- _Instructions for the task_: For each line in the data that includes "click", make a copy.

Stored data entries:
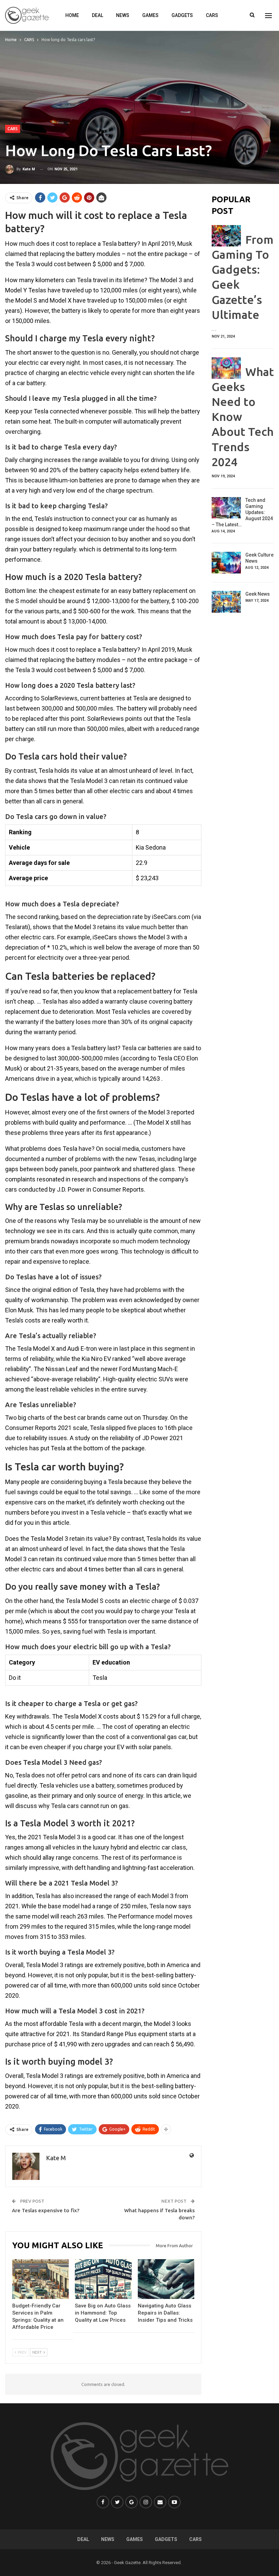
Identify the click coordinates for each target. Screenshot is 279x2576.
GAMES (150, 15)
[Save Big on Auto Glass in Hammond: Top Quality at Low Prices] (103, 2279)
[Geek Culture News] (226, 563)
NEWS (122, 15)
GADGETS (182, 15)
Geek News (257, 594)
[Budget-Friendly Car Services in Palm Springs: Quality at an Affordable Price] (40, 2279)
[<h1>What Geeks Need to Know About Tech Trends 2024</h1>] (226, 368)
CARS (212, 15)
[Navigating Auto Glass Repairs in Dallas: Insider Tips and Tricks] (166, 2279)
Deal (97, 15)
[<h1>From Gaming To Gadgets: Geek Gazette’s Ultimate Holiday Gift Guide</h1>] (226, 236)
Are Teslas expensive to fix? (45, 2210)
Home (72, 15)
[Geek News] (226, 602)
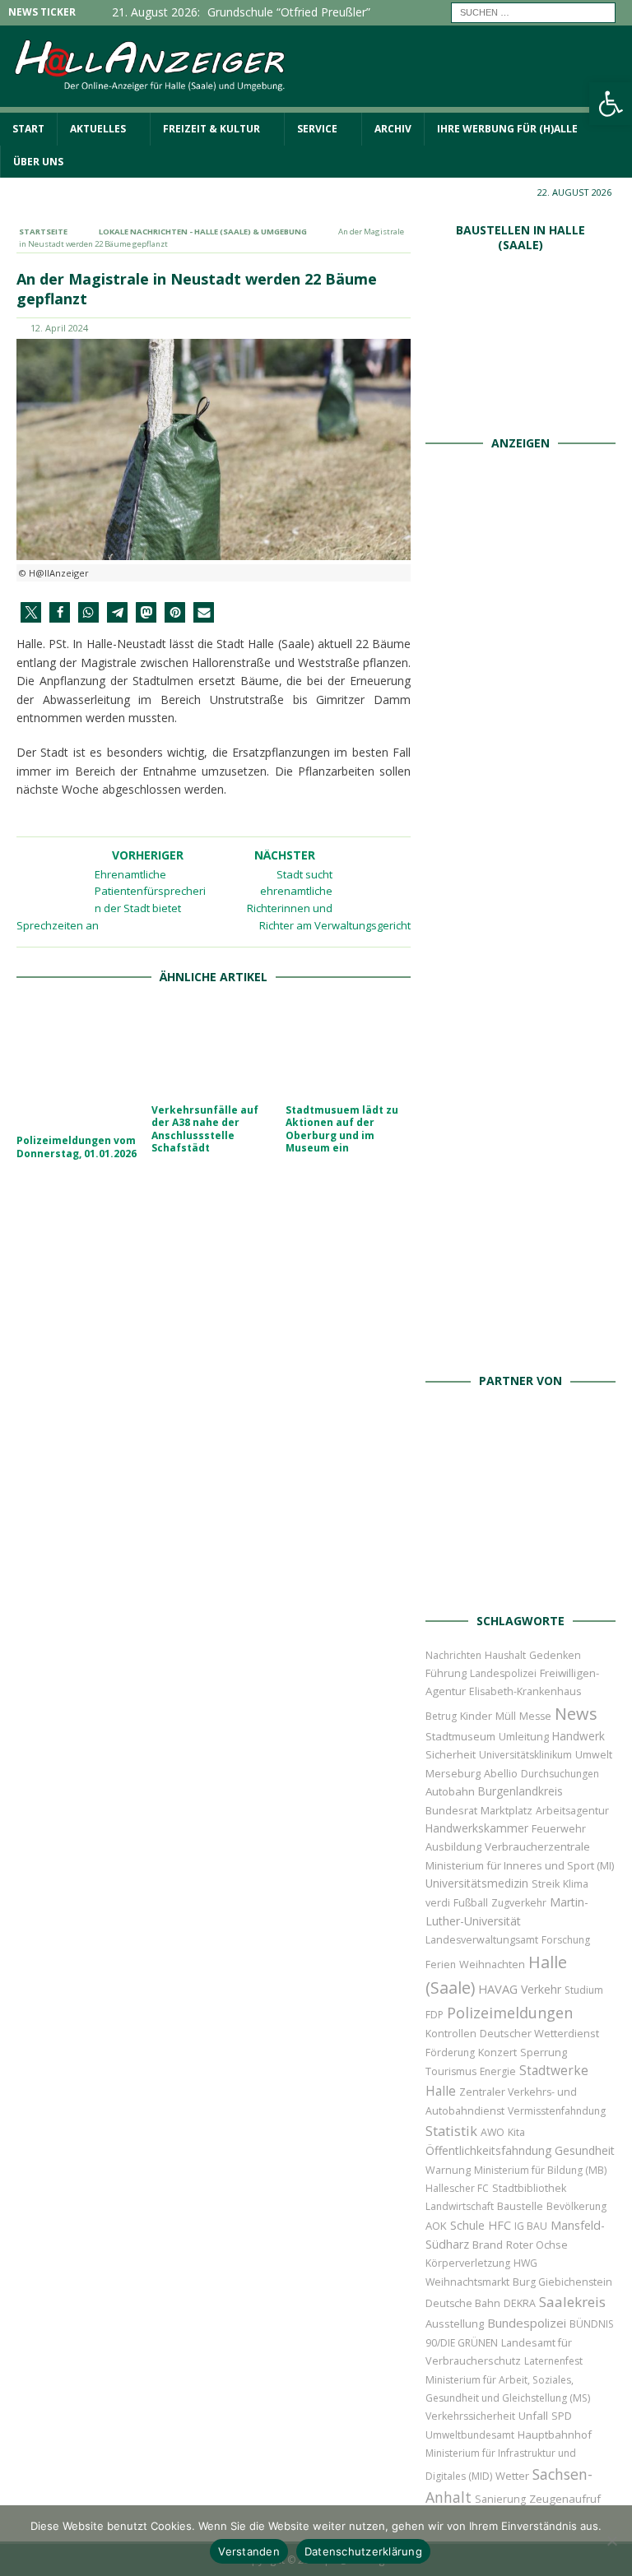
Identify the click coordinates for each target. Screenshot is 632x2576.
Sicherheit (450, 1754)
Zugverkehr (518, 1903)
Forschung (565, 1940)
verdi (437, 1903)
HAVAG (498, 1989)
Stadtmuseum (460, 1736)
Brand (487, 2244)
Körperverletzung (467, 2263)
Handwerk (578, 1736)
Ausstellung (454, 2323)
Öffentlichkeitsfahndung (488, 2150)
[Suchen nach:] (533, 11)
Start (28, 129)
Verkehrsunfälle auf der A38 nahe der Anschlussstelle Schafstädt (204, 1129)
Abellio (501, 1773)
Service (317, 129)
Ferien (440, 1964)
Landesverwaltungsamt (481, 1940)
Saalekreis (572, 2301)
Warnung (448, 2170)
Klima (575, 1884)
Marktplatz (506, 1810)
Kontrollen (450, 2034)
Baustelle (520, 2206)
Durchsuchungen (560, 1774)
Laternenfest (553, 2361)
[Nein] (611, 2540)
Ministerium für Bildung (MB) (540, 2170)
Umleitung (524, 1736)
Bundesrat (451, 1810)
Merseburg (453, 1773)
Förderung (450, 2052)
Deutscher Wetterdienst (539, 2033)
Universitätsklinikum (525, 1755)
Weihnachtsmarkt (467, 2282)
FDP (434, 2015)
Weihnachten (492, 1964)
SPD (561, 2416)
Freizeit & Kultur (211, 129)
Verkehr (541, 1989)
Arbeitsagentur (572, 1811)
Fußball (470, 1903)
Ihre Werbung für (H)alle (507, 129)
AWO (492, 2132)
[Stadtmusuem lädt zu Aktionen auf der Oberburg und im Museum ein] (348, 1049)
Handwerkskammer (476, 1828)
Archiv (392, 129)
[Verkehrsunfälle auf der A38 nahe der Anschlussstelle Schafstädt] (213, 1049)
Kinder (476, 1715)
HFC (499, 2225)
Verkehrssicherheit (470, 2416)
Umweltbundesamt (469, 2435)
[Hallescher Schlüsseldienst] (521, 803)
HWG (525, 2263)
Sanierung (500, 2499)
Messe (535, 1716)
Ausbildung (453, 1846)
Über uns (38, 162)
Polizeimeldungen (510, 2012)
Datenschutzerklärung (363, 2551)
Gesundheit (585, 2150)
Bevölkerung (576, 2206)
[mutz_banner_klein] (520, 1585)
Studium (584, 1990)
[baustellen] (521, 407)
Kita (516, 2132)
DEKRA (520, 2303)
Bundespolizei (526, 2322)
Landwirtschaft (459, 2206)
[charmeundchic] (521, 984)
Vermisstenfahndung (557, 2111)
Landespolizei (503, 1673)
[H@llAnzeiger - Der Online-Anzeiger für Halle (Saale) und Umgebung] (316, 103)
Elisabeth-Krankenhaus (525, 1691)
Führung (446, 1673)
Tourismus (450, 2071)
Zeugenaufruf (565, 2498)
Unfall (533, 2415)
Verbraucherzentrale (537, 1846)
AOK (436, 2225)
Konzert (497, 2052)
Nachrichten (453, 1655)
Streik (546, 1884)
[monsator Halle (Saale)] (521, 622)
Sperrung (543, 2052)
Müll (505, 1716)
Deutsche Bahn (462, 2303)
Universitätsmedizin (476, 1883)
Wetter (512, 2475)
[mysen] (521, 1165)
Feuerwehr (559, 1828)
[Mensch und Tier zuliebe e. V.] (521, 1346)
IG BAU (530, 2226)
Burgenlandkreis (520, 1791)
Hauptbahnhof (555, 2434)
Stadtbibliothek (529, 2188)
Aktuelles (98, 129)
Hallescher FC (457, 2188)
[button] (31, 612)
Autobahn (450, 1791)
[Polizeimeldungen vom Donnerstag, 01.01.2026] (79, 1064)
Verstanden (249, 2551)
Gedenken (555, 1655)
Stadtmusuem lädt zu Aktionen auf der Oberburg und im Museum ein (342, 1129)
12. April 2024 (59, 328)
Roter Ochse (537, 2244)
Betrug (441, 1716)
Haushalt (505, 1655)
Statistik (451, 2130)
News (576, 1714)
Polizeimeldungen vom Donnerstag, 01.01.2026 (76, 1147)
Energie (498, 2071)
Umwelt (593, 1755)
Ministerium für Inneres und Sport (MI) (519, 1865)
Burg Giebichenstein (562, 2282)
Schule (467, 2225)
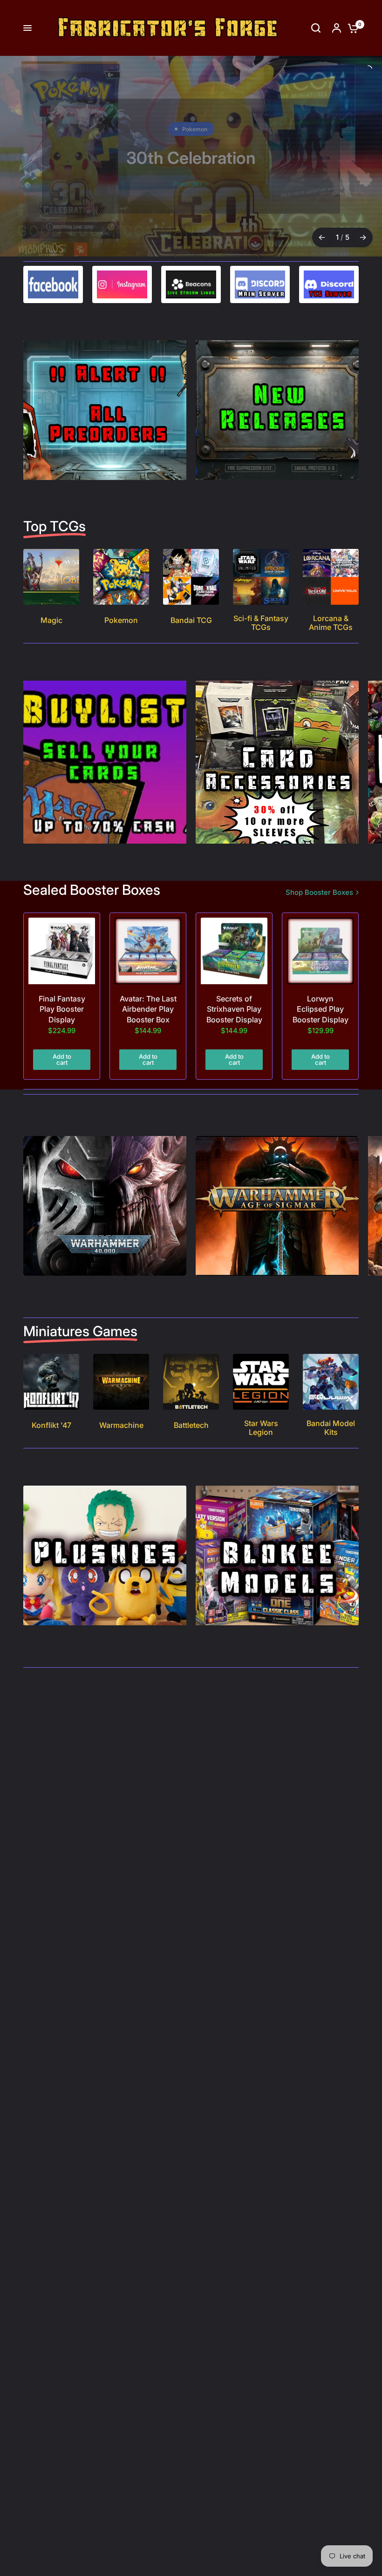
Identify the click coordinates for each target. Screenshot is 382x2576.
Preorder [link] (187, 183)
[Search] (316, 28)
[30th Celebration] (191, 156)
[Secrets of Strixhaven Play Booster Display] (234, 951)
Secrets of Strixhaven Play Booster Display (234, 1009)
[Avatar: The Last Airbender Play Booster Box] (148, 951)
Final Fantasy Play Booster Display (62, 1009)
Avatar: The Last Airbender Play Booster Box (148, 1009)
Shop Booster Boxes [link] (319, 892)
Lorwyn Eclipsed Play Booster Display (320, 1009)
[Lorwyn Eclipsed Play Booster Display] (320, 951)
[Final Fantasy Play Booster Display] (61, 951)
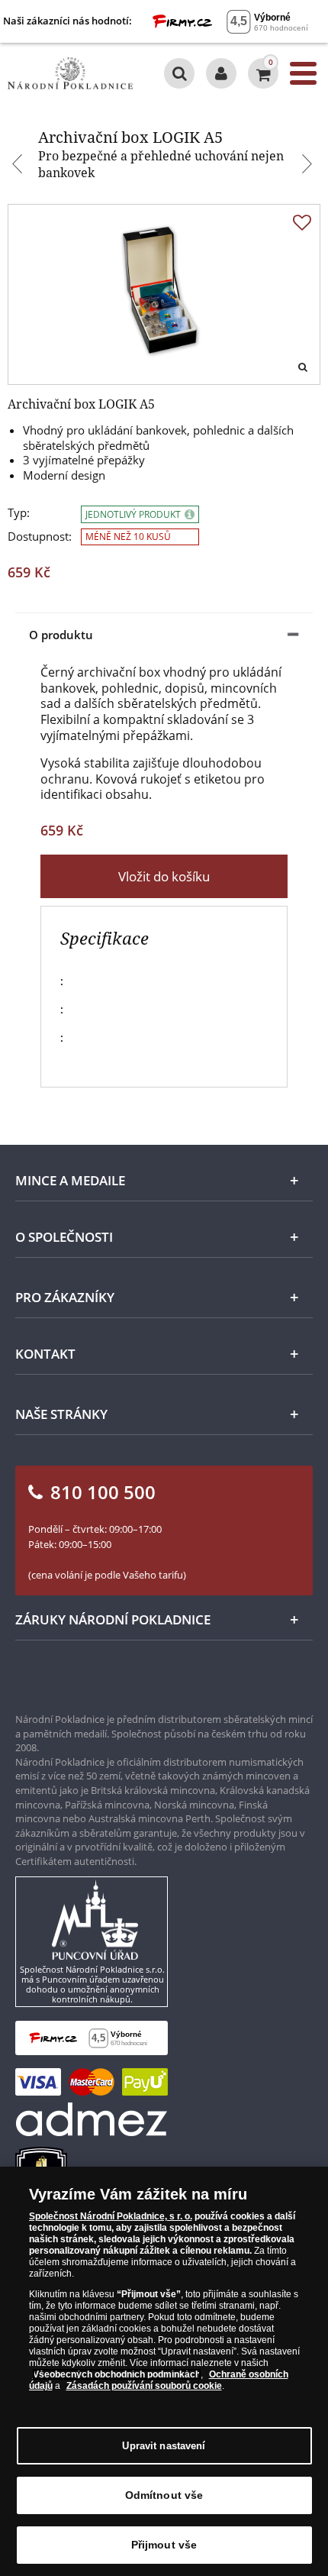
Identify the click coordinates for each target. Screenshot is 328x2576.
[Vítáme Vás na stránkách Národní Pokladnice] (221, 73)
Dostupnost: (40, 536)
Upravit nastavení (163, 2446)
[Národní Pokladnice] (70, 73)
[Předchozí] (19, 165)
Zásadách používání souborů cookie (144, 2385)
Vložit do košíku (164, 876)
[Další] (308, 165)
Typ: (19, 513)
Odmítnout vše (164, 2495)
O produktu (61, 634)
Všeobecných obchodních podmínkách (117, 2374)
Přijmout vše (164, 2545)
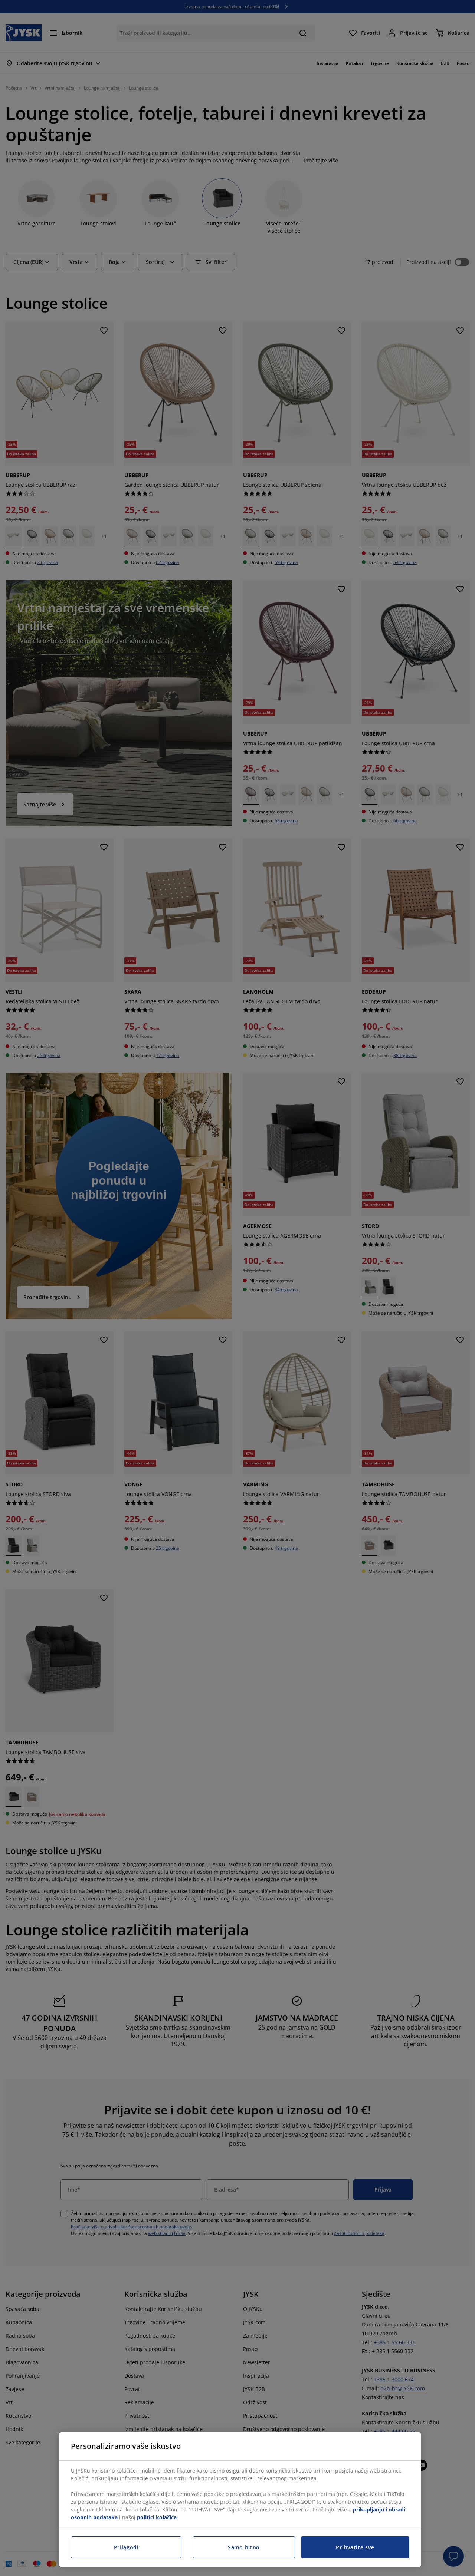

- _Answer for the task_:
Identify the click coordinates for each target. Screenshot is 279x2576.
Identify the click coordinates for each target. Screenshot is 632x2576.
Identify the click coordinates for each target. Screenshot is 382x2576.
Identify the click coordinates for each target. Screenshot is 328x2576.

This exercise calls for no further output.